SOURCE:
-- Begin --

Monday, June 06, 2016

A very brief conversation with Mohamad Atta

Step right up ladies and gentlemen to HEAR the horrifying story and SEE the spectacle of a man who played an infinitesimally microscopic role in the background of the background of the dramatic events that occurred on September 11, 2001.  I have an oddly ephemeral connection with those terrible events that I've never actually told anyone about because nobody would believe it since it's exactly the sort of improbable story that one would expect to hear from a garden-variety motormouth bar-room braggart in the wake of such a calamity.

As an example of the kind of thing I'm referring to, one of the claims that would not be at all surprising to hear from such irritating characters would go something like this:
"I saw it comin', remember?  I told you it was gonna happen that night when we were in the Blarney Stone and you tripped over that little dog and my second wife started screaming at that guy..." et cetera, blah, blah, blah...  
Another, and considerably rarer, such hindsight-inspired confabulation might be about something far less likely, such as having come into direct personal contact with Mohammad Atta, the apparent leader of the group that (allegedly) crashed United Airlines jets into the twin towers, such highly unlikely meeting having occurred before the tragedy, obviously, because Atta would have been multifurcated into a number of small organic elements when the light materials of the plane and it's squishier contents encountered the stainless steel structural members that formed the exoskeleton of those buildings.

I might stop right there and forget about posting this ridiculous story, but now that I've started I do at least want to get it down properly because I suspect that it might relieve me of the feather-weight burden of having kept it to myself for so long, so let's just get it over with.  The absurd facts of the matter are these:

First of all, I did predict the destruction of the towers, and did so in the company of a coworker as we were walking up John Street toward the WTC one afternoon.  He was already in awe of my programming prowess (which actually wasn't so hugely impressive by any professional standard), and I can only imagine how his estimation of me might have been augmented by virtue of my prediction having come true.

It's really not such a big deal, however.  I worked downtown for 8 or 9 years and ever since the first attempt to bring down the towers had occurred in 1993 I hadn't been able to look up at those Monstrous Monolithic Monuments to the victorious ascendancy of Homo Economicus without wondering if I was in range if one of them fell over in my direction, and I can't have been the only one.

-- End --

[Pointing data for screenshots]

-- Begin --

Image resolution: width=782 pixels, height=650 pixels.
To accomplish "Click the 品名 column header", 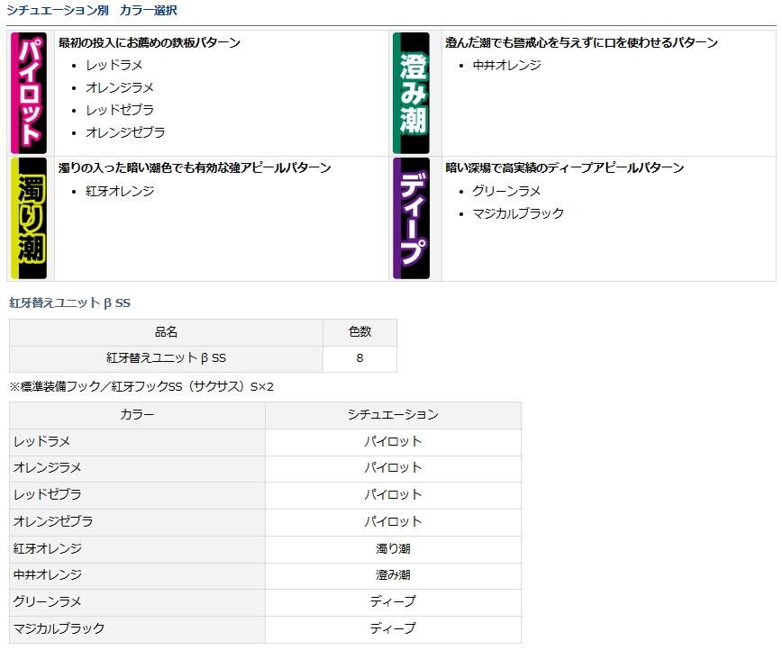I will 166,332.
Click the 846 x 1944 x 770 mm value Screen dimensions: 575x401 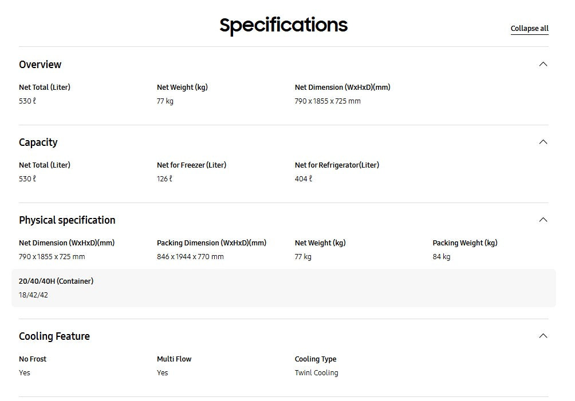(190, 257)
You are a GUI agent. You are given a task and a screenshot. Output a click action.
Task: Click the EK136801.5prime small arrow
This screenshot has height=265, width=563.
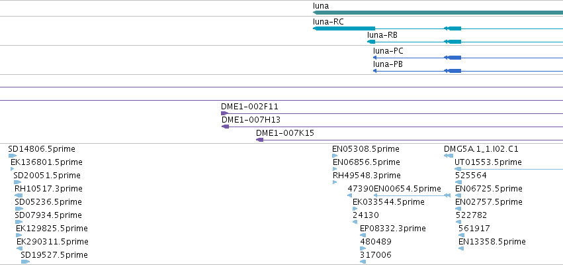coord(12,169)
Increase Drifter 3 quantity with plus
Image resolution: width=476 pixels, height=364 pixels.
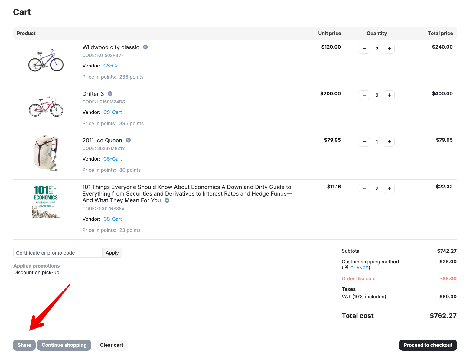389,95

-- End --

SET TASK 1: From the September 11 post, quote the passage starting with "Another, and considerably" and going on through "of those buildings.".
SET TASK 2: Pick up the September 11 post where it stops and write what comes next.

RESULT 1:
Another, and considerably rarer, such hindsight-inspired confabulation might be about something far less likely, such as having come into direct personal contact with Mohammad Atta, the apparent leader of the group that (allegedly) crashed United Airlines jets into the twin towers, such highly unlikely meeting having occurred before the tragedy, obviously, because Atta would have been multifurcated into a number of small organic elements when the light materials of the plane and it's squishier contents encountered the stainless steel structural members that formed the exoskeleton of those buildings.

RESULT 2:
So that's the easy part, but then there's the other little oddity, and that's really all it is, which is that I'm quite certain that I met Mohammad Atta some weeks before the attacks.

So now I've said it, and it's out there in the world, wafting around the wilderness like a helium balloon released from the hand of a child.  Everybody has their own personal 9/11 stories and this happens to be one of mine (and it's not over yet).

There I was, boys and girls, on my way to a pizza parlor during my lunch hour, crossing Fulton Street near the intersection with Gold Street when an American-made car that might have been light green in color pulled up beside me and the youngish driver leaned out to ask for directions.  There was something distinctive and memorable about his face, and as I leaned toward him to listen to his query I could see three other young guys in the car and I recognized immediately that all of them were of middle-eastern origin, which struck me as unusual.  It may not seem strange to anyone who knows that New York is probably the most diverse city on the planet and there are all sorts of people running around all over the city, but I was familiar with that area at that particular time on a normal workday and a car full of young Arab guys did not fit the pattern.  To the contrary, it stuck out like a fluorescent elephant trudging along Broadway, but I also felt a twinge of guilt for perceiving them as being strange in some way and I instantly decided to compensate by being as obliging and friendly as possible.  All of this ran through my head in an instant as I heard the driver ask in an unmistakably middle-eastern accent,
"Where is the world trade center?"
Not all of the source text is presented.